WHAT THE TASK REQUIRES »
Copy out, word for word, the stretch of the records from the line containing "Status person icon" through the line containing "Action: [x=470, y=120]", and give nothing else.

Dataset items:
================

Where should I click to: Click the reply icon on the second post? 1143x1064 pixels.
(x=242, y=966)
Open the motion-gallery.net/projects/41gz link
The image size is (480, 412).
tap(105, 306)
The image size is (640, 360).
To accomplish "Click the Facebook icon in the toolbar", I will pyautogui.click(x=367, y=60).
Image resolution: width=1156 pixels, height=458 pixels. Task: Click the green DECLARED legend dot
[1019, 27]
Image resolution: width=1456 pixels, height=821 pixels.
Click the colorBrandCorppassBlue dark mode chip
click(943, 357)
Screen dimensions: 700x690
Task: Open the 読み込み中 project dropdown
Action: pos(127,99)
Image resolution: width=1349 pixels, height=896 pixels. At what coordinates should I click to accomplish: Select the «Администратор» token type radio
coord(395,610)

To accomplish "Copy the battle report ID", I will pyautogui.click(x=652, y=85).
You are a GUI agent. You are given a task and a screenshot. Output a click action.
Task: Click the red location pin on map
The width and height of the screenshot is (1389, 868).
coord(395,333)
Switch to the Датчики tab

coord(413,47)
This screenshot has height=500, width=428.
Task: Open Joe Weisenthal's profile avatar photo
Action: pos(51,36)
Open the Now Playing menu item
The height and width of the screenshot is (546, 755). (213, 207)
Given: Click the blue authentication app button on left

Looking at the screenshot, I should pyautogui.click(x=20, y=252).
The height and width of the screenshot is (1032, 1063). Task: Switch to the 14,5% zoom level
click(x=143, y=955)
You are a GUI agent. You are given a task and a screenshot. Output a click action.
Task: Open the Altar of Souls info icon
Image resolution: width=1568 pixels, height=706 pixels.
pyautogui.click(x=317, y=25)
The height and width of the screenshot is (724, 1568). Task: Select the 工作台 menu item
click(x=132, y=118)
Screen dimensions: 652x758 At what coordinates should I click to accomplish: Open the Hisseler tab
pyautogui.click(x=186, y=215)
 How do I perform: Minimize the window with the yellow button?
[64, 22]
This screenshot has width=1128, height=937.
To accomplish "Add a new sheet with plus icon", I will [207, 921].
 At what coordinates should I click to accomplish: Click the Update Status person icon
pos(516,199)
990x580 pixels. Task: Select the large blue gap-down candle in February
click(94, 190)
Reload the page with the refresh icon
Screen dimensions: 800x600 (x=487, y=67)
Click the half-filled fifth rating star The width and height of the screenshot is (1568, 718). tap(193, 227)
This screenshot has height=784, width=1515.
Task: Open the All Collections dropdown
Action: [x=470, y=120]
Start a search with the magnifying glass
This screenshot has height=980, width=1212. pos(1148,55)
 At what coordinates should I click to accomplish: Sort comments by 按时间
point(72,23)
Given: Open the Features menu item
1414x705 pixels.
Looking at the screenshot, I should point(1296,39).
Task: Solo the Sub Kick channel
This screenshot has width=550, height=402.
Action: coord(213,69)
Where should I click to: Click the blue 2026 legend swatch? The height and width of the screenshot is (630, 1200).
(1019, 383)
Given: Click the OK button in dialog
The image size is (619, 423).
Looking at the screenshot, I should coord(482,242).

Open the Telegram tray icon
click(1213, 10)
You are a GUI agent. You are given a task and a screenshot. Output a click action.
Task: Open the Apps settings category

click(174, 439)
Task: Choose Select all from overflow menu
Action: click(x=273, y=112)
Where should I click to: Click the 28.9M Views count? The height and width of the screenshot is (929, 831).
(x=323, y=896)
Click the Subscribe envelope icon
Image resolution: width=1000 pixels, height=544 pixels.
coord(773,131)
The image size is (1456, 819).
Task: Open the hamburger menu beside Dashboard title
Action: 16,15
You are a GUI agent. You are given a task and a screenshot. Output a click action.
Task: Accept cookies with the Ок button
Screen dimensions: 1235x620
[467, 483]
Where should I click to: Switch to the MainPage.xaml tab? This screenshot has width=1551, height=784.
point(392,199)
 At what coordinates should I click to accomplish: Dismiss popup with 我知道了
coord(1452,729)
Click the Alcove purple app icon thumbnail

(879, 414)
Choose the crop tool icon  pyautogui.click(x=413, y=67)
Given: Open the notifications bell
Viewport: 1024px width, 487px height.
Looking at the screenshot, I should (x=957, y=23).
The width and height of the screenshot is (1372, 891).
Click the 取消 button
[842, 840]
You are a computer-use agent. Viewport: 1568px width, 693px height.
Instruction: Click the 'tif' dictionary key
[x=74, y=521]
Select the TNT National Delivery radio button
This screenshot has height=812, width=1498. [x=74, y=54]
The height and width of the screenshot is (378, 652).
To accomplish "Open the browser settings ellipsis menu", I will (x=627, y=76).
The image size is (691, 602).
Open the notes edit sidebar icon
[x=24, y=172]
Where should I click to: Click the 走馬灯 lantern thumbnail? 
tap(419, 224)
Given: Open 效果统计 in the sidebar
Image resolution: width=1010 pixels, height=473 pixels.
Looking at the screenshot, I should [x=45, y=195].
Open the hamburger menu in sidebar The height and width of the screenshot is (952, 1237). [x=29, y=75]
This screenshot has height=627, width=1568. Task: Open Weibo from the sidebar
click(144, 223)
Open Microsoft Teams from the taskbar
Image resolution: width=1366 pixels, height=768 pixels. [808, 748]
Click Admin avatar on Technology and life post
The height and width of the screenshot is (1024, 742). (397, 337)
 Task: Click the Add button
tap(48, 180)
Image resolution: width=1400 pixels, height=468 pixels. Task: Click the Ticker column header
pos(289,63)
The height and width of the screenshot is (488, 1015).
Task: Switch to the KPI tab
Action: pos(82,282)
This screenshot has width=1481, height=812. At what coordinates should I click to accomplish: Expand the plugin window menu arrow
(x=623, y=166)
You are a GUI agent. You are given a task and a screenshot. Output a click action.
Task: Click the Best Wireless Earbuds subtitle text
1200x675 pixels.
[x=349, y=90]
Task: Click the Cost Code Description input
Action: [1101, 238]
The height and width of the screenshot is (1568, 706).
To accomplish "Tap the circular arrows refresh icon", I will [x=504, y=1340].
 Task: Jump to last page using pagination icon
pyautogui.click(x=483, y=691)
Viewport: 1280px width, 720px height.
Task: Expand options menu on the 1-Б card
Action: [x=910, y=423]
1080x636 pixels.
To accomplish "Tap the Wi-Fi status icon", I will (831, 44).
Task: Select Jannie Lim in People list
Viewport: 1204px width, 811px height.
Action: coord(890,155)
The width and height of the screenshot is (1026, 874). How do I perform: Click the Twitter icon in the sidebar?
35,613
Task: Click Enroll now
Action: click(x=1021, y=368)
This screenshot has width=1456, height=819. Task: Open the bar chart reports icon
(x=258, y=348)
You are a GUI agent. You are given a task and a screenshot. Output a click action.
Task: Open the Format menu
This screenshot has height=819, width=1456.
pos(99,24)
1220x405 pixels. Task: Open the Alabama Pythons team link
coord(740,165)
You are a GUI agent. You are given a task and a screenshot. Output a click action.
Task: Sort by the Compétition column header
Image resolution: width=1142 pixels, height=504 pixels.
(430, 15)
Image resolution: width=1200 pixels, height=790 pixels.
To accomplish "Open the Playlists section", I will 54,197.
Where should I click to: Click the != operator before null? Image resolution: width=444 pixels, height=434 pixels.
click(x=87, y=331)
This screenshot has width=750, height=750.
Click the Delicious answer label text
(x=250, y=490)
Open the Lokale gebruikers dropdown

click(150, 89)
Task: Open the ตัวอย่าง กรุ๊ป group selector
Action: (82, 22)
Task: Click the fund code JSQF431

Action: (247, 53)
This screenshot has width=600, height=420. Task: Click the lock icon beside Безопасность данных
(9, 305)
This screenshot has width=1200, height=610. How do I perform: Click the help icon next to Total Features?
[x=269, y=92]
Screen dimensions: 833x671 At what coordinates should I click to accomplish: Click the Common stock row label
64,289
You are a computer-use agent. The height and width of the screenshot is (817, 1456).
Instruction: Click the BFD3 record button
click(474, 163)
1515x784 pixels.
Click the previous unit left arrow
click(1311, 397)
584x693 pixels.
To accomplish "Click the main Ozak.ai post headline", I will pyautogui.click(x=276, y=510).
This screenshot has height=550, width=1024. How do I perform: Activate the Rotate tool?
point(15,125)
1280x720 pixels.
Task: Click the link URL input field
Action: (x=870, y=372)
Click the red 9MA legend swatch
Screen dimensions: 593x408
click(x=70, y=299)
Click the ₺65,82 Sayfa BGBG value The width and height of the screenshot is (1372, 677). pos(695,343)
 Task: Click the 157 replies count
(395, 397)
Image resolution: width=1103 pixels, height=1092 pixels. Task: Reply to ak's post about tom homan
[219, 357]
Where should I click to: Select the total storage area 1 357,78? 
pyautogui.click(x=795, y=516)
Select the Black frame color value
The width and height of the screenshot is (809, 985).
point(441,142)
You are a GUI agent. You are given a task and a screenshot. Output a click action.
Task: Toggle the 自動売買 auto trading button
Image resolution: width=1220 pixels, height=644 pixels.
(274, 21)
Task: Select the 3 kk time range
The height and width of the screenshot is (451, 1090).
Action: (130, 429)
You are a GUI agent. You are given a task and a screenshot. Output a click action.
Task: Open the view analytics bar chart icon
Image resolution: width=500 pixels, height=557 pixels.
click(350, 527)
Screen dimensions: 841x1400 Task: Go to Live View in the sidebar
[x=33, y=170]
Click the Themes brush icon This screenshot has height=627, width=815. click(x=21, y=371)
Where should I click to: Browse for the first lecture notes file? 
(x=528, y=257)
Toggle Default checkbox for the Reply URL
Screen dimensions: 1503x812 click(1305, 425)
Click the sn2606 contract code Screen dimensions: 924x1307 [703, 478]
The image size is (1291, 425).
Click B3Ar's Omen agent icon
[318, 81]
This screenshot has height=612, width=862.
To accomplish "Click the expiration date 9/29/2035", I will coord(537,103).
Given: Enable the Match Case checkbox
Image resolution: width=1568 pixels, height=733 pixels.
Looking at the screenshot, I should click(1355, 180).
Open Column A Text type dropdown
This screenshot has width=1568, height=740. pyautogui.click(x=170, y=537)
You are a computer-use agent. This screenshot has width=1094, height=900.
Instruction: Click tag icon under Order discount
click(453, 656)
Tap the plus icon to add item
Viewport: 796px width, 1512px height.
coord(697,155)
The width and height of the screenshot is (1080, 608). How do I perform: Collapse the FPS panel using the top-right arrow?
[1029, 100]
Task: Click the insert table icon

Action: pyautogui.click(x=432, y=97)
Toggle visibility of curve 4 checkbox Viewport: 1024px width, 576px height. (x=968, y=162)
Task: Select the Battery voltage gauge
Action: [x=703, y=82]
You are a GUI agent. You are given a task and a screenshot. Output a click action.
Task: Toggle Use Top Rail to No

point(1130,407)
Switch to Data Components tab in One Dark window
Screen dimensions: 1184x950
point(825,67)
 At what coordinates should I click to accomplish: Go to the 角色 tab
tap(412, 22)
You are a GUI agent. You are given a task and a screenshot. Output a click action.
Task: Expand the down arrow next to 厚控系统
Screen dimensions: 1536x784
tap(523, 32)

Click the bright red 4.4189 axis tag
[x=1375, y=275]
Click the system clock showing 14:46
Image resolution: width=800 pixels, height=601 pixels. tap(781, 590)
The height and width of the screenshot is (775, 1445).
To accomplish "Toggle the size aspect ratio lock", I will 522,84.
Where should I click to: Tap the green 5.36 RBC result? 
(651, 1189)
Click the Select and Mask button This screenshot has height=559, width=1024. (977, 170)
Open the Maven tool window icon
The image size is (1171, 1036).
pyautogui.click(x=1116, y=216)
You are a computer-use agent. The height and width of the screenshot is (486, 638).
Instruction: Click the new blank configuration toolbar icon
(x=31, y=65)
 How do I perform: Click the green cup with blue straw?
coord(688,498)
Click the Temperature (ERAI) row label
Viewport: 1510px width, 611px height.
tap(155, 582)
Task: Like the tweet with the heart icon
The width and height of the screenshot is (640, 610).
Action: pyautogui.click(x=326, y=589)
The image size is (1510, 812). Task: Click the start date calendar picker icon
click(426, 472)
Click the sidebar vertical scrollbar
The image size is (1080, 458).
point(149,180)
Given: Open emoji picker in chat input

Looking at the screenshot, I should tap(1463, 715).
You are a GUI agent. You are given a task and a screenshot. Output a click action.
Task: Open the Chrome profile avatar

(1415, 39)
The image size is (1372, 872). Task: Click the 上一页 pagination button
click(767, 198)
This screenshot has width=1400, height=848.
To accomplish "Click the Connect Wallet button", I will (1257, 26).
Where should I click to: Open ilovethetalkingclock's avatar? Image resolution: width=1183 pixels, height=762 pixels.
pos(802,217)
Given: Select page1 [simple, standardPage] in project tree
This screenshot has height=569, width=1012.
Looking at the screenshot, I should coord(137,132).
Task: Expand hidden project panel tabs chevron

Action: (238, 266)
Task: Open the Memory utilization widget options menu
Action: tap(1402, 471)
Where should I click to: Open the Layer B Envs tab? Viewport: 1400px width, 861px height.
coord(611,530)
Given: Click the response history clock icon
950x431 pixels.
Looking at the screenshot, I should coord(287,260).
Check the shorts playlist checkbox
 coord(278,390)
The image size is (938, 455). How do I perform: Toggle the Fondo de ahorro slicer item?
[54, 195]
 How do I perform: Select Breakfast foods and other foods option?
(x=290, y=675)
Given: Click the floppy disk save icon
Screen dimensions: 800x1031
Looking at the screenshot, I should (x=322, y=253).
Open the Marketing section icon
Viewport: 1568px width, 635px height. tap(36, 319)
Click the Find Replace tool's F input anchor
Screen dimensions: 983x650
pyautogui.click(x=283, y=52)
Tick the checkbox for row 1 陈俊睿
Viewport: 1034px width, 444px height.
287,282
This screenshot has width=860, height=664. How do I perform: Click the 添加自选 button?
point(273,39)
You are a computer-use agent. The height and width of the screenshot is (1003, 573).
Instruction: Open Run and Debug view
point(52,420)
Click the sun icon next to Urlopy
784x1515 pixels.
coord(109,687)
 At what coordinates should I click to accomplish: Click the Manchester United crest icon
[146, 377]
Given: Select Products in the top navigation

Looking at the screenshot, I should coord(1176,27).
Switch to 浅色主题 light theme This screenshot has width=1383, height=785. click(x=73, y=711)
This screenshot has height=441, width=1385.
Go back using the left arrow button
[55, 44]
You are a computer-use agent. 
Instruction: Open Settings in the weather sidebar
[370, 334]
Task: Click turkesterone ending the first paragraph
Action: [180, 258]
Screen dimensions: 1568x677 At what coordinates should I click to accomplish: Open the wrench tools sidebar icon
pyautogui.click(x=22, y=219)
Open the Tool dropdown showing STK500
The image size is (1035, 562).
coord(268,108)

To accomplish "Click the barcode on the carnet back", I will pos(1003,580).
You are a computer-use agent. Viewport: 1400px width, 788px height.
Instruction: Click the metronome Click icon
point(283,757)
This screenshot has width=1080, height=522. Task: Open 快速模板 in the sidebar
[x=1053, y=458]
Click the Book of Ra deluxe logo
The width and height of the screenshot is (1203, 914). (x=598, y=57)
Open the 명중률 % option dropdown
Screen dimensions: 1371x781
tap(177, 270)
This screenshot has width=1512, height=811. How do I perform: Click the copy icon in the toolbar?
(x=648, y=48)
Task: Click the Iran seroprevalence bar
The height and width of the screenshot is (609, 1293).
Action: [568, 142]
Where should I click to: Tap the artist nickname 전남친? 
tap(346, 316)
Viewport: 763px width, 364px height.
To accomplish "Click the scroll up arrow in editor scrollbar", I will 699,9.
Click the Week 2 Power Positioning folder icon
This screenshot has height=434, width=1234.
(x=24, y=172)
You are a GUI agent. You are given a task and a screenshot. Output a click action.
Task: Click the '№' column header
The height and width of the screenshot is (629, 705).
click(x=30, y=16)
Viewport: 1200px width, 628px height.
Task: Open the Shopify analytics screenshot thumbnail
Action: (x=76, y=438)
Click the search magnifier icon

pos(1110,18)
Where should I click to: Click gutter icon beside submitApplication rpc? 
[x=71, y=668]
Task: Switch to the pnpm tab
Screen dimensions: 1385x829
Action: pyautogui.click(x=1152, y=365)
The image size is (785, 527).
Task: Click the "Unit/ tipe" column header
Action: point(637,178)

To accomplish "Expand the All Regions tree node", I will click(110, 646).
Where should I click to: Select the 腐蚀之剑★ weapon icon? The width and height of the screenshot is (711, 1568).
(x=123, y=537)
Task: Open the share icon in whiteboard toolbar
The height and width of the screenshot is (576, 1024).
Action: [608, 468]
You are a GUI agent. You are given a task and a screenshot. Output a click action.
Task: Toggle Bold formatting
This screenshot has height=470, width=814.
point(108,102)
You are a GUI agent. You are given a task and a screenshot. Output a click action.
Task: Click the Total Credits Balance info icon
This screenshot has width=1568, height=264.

================

RESPONSE TO THE TASK »
 At what coordinates should I click to accomplish: Click the Update Status person icon
pos(516,199)
990x580 pixels. Task: Select the large blue gap-down candle in February
click(94, 190)
Reload the page with the refresh icon
Screen dimensions: 800x600 (x=487, y=67)
Click the half-filled fifth rating star The width and height of the screenshot is (1568, 718). tap(193, 227)
This screenshot has height=784, width=1515.
Task: Open the All Collections dropdown
Action: [x=470, y=120]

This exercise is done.